Michael Sokolove has produced a feature for the New York Times Magazine on Dick Armey, former House Majority Leader, who is now out of Congress and has become the motive force behind advocacy group FreedomWorks. Armey is, I suppose, a nice enough fellow at a certain level, although his politics are, to say the least, not the same as mine. “Europe is governed by a concern for the well-being of the collective. That’s what they care about. What makes us different is we begin with the liberty of the individual. We got it right, and they got it wrong.” Makes you wonder why we fought the Cold War against the Soviets instead of the EU — or why, for heaven’s sake, we count these people as allies….
Sokolove notes: “For most of his career, Armey drew his salary and health benefits from the public sector, first as a professor at North Texas State University (now the University of North Texas) and then during his nearly two decades in Congress.” These days, like many men, he is disdainful of the medical system and rarely visits a doctor. “I’ve been very fortunate, very healthy,” he says.
Armey advocates “public-choice theory,” although I would have to question whether he comprehends what I would consider to be the morally corrosive aspects of this school of thought. Sokolove attempts to challenge him over what would happen were he to apply the theory to his own activities. “If politicians primarily serve their own interests, shouldn’t I assume his positions are determined by whatever he stands to gain?”

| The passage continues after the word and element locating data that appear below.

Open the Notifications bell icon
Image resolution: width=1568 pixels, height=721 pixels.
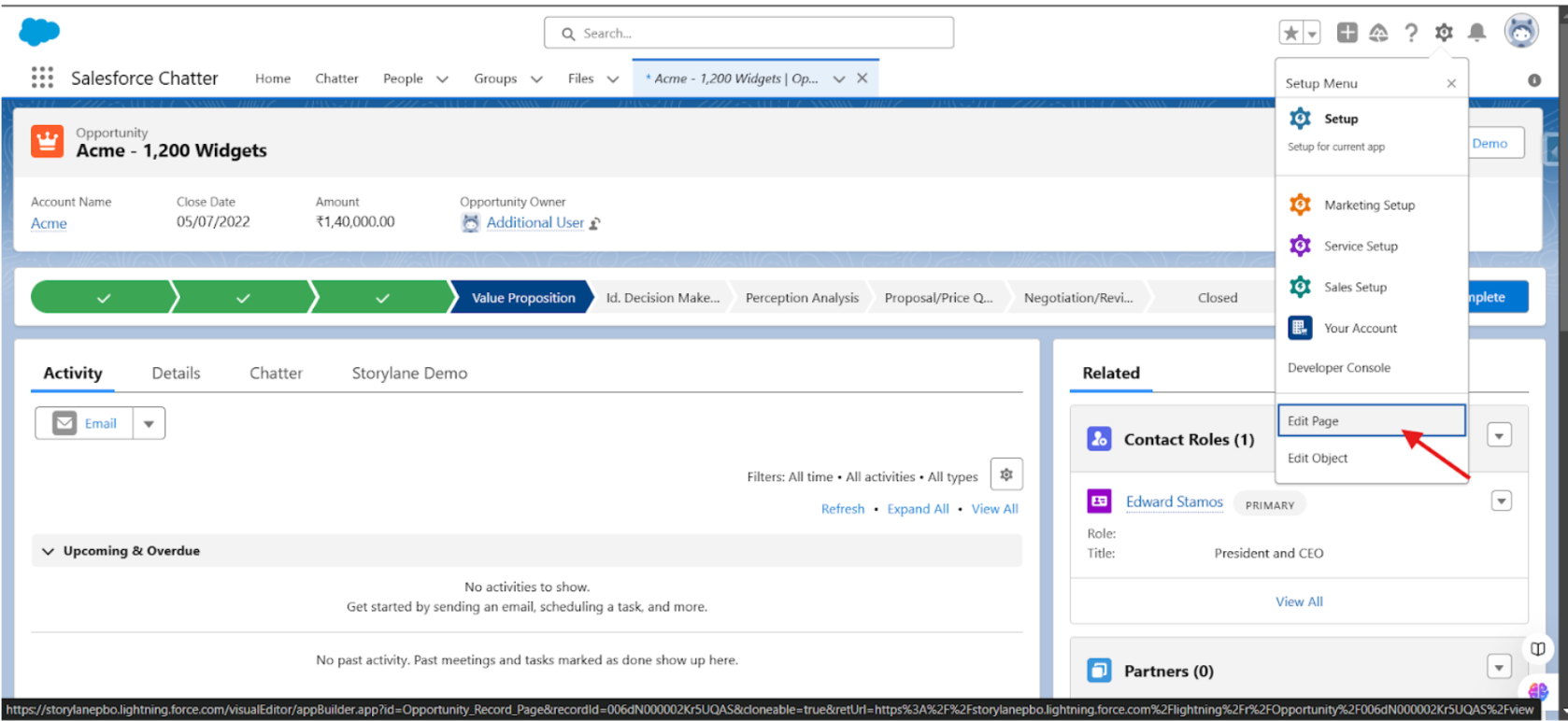pyautogui.click(x=1476, y=34)
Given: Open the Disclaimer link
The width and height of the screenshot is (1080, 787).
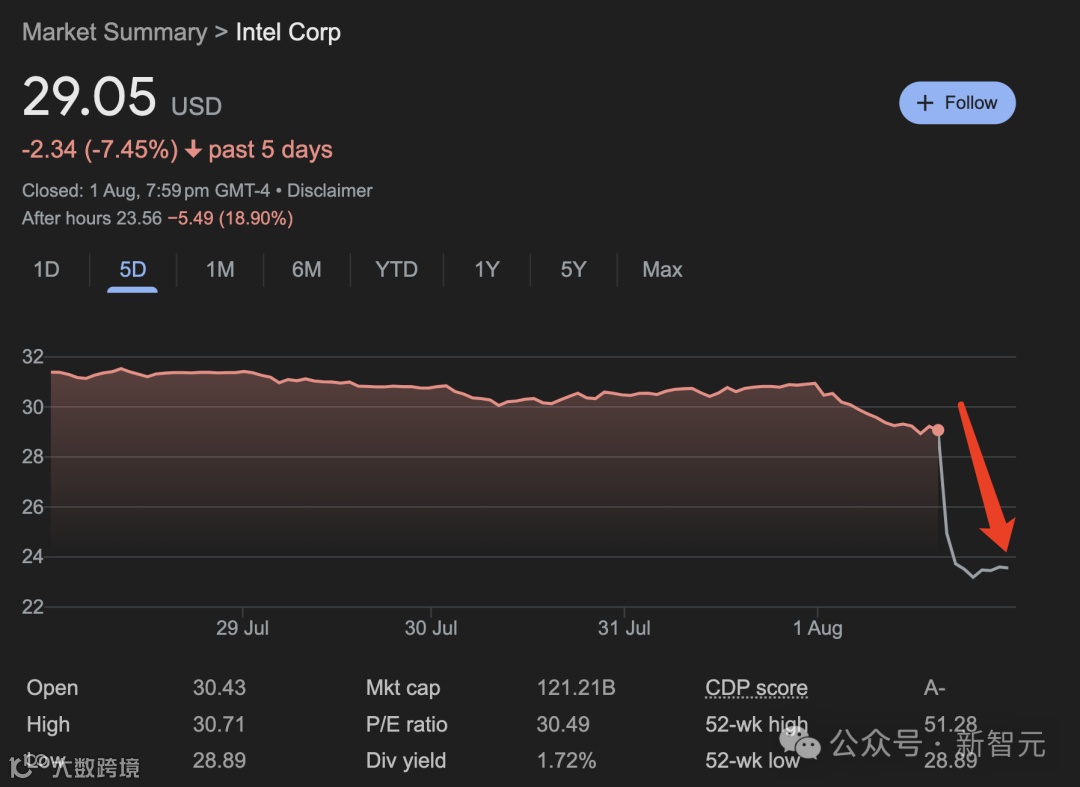Looking at the screenshot, I should click(x=330, y=190).
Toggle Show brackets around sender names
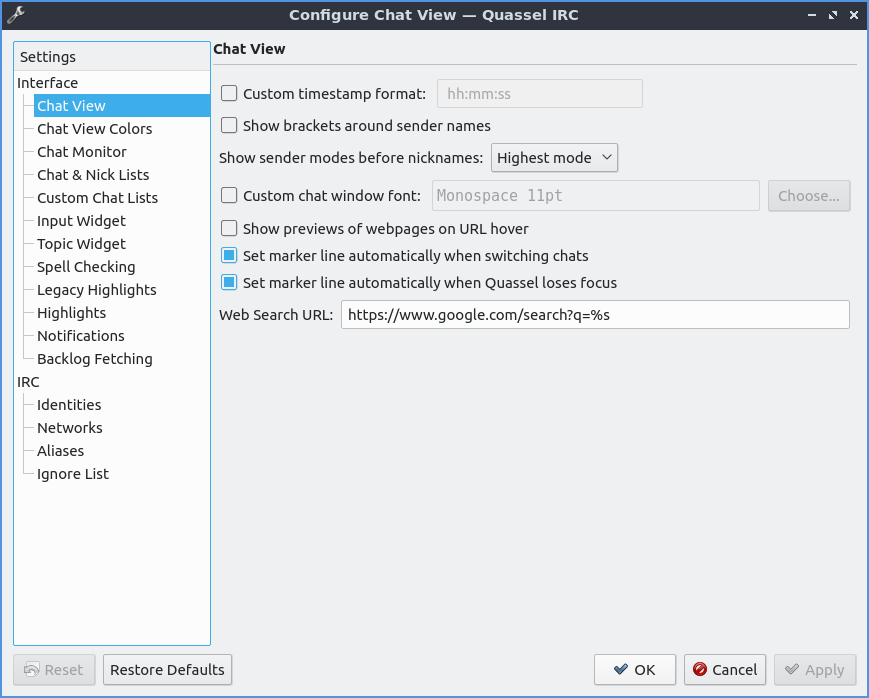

Replied Armey: “‘My highest secular value is liberty and freedom,’ he said. So as he sees it, even when he is speaking up for himself, he is working for the common good.”
I would say that he doesn’t realize that public-choice theory, strictly applied, would not allow you to appeal to the common good — because it would hold that there is no such thing. It’s just a piece of rhetoric that politicians employ for the sake of self-aggrandizement. Or, as people might say nowadays, “the common good” is just a lot of BS….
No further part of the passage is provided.